By keeping data within the customer data warehouse, Statsig plugs into existing customer data workflows. Instead of sending telemetry data from application experiments out to a third-party tool, customers can collect data internally. The data can then be used for more than one purpose, as well as increasing the security and privacy of that data.

This aligns with a significant shift in attitude to data privacy and security among those with substantial data holdings. Government regulators are cracking down on poor practices, and new, much stricter laws governing privacy are being passed in jurisdictions worldwide.

Where organisations might have previously felt comfortable sending data between various vendor platforms with few controls, those days are ending. Customer preferences now look more like those of the pre-cloud era where organisations were hesitant to allow data to leave their corporate boundary. However, the edge of that corporate boundary now often includes cloud-based data warehouse environments. This requires a rethink of how to do data analysis.

By accessing data inside the corporate boundary, Warehouse Native can be just one of multiple analysis tools customers use to understand their data better. This can reduce data duplication, as the same kind of data can be collected once, rather than duplicated inside multiple external SaaS tools. Multiple teams can share a common view instead of working in isolated silos.
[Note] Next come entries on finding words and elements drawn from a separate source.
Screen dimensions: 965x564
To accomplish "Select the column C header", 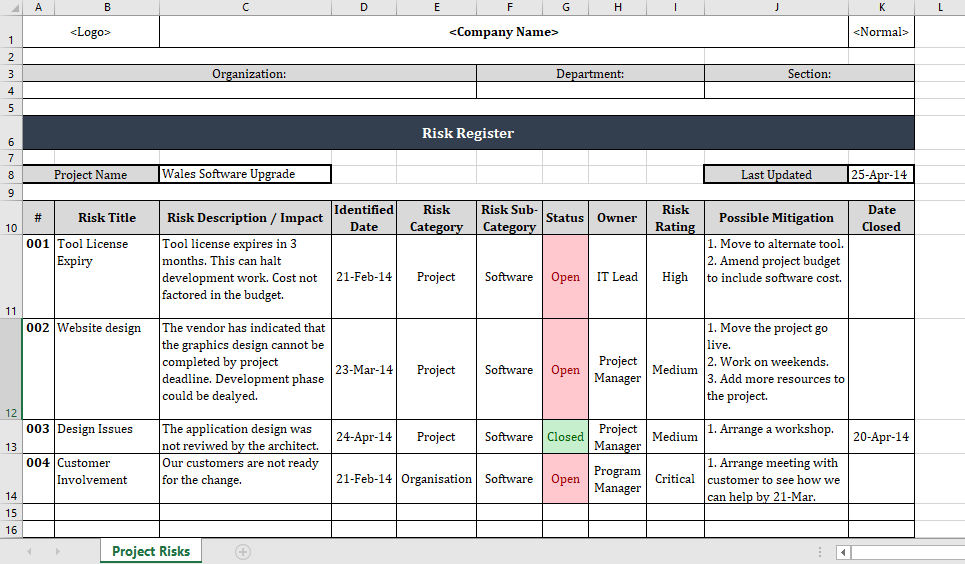I will [x=245, y=7].
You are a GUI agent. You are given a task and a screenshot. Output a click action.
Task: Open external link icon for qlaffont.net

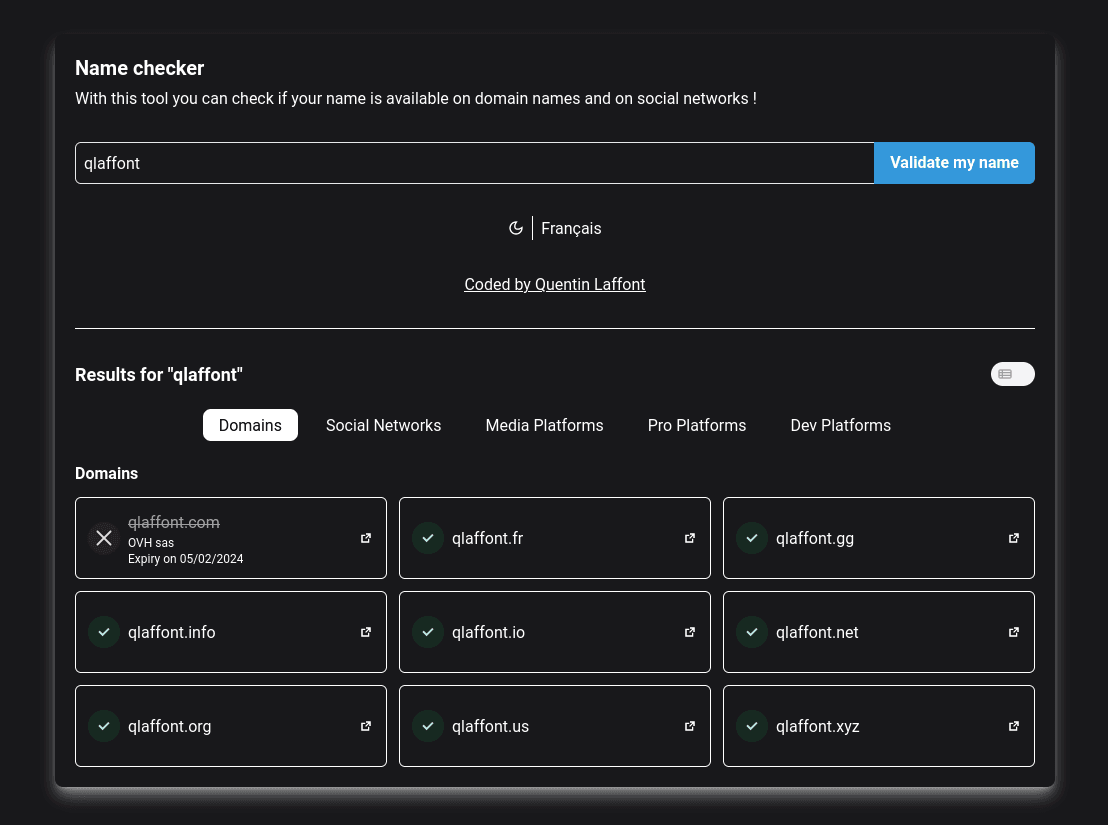pyautogui.click(x=1014, y=632)
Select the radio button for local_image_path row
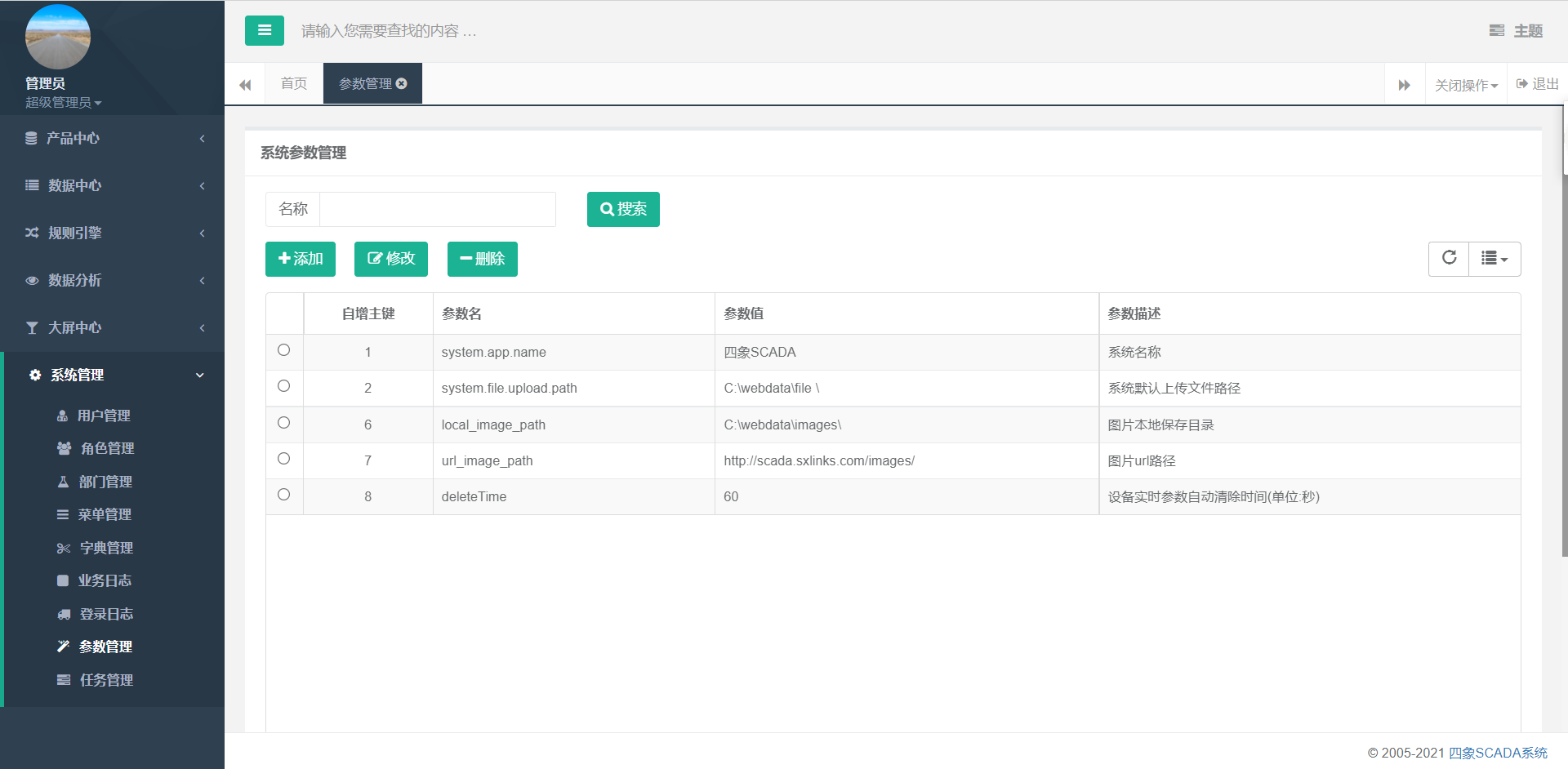Image resolution: width=1568 pixels, height=769 pixels. tap(283, 423)
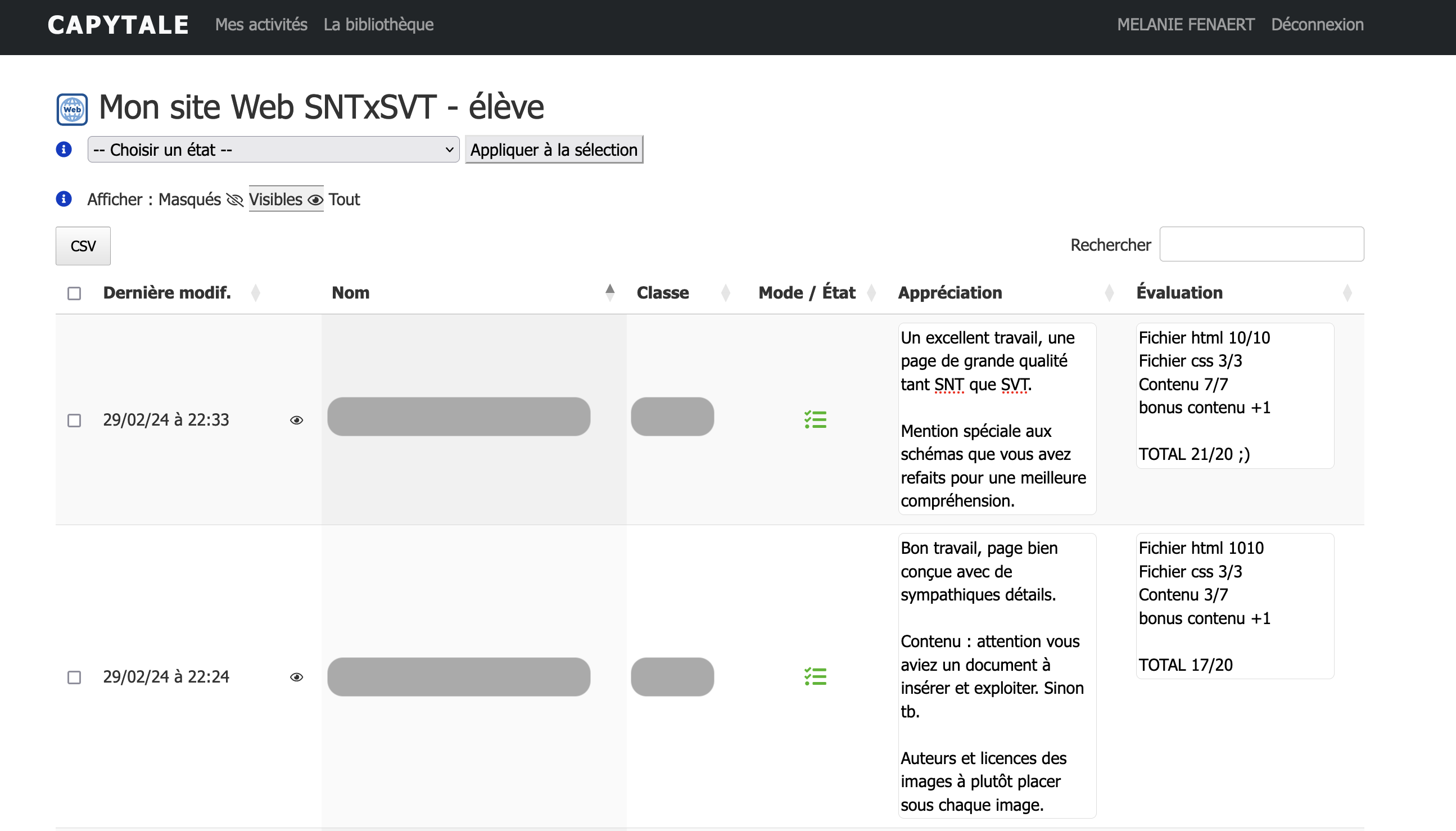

Connecting to an existing data pool also helps speed up analysis. Instead of waiting to collect a new dataset with a newly acquired tool, customers can use Statsig immediately to look at historical data they already have. Warehouse Native supports Snowflake, BigQuery, Redshift and Databricks today, with more integrations planned.

Because the source dataset is shared, analysis queries and techniques can be more easily shared between teams. This can make adoption easier, as customers can deploy Warehouse Native to one team and then grow. While the same is true of cloud-hosted Statsig, adding more teams means either working with the same dataset the original team has built, or waiting to add new datasets as each new team is added. With Warehouse Native, each additional team can use Statsig with their own existing datasets as well as sharing the datasets and analysis of the earlier teams.

Statsig Warehouse Native represents what I believe will be a very popular approach from now on. Many customers now want more control over where data lives but they still want the value of tools like Statsig. Giving customers the choice of a cloud-hosted environment as well as plugging into existing data repositories makes a lot of sense.